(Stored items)

----

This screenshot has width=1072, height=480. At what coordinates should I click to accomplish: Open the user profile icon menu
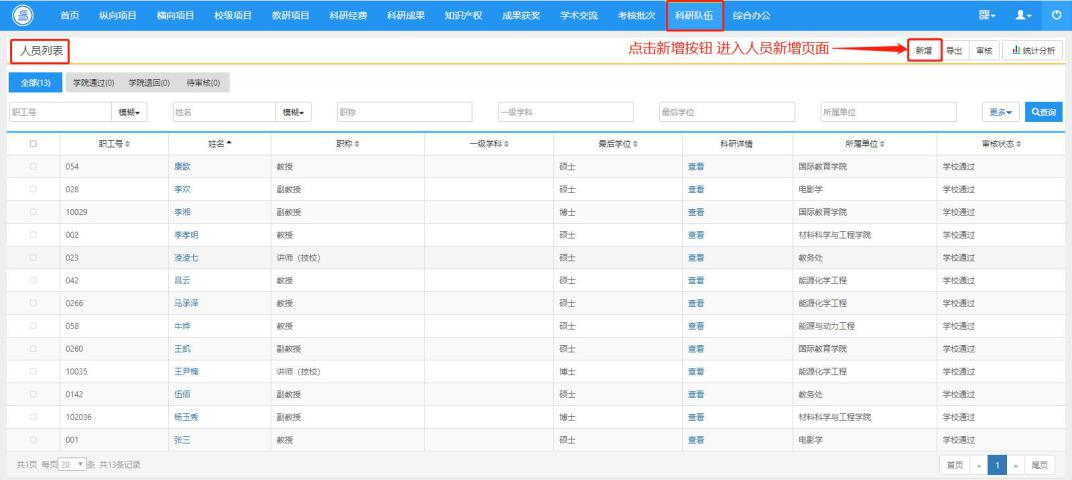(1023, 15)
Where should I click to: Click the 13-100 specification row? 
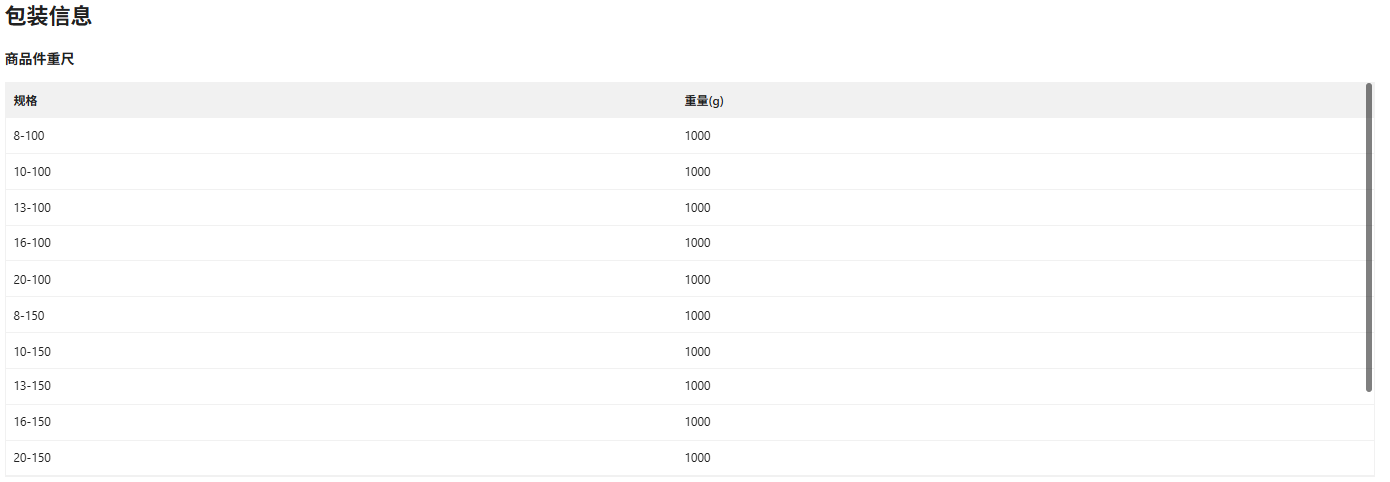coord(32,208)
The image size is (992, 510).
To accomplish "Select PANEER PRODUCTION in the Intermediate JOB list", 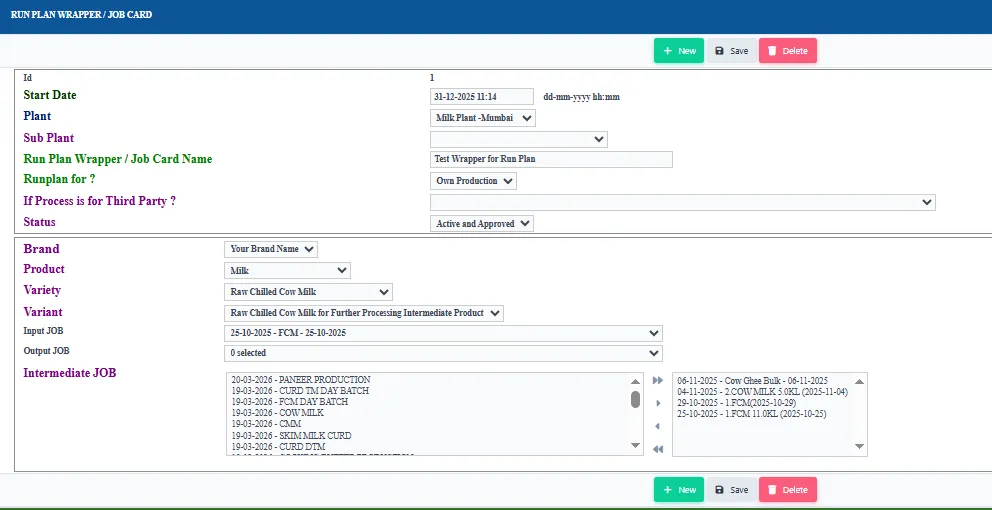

----

### Try it
Without the pictures, repeat all the records word for word.

### Expected answer
This screenshot has width=1072, height=480. At what coordinates should I click to accomplish: Open the user profile icon menu
(1023, 15)
Where should I click to: Click the 13-100 specification row? 
coord(32,208)
The image size is (992, 510).
To accomplish "Select PANEER PRODUCTION in the Intermediate JOB list", 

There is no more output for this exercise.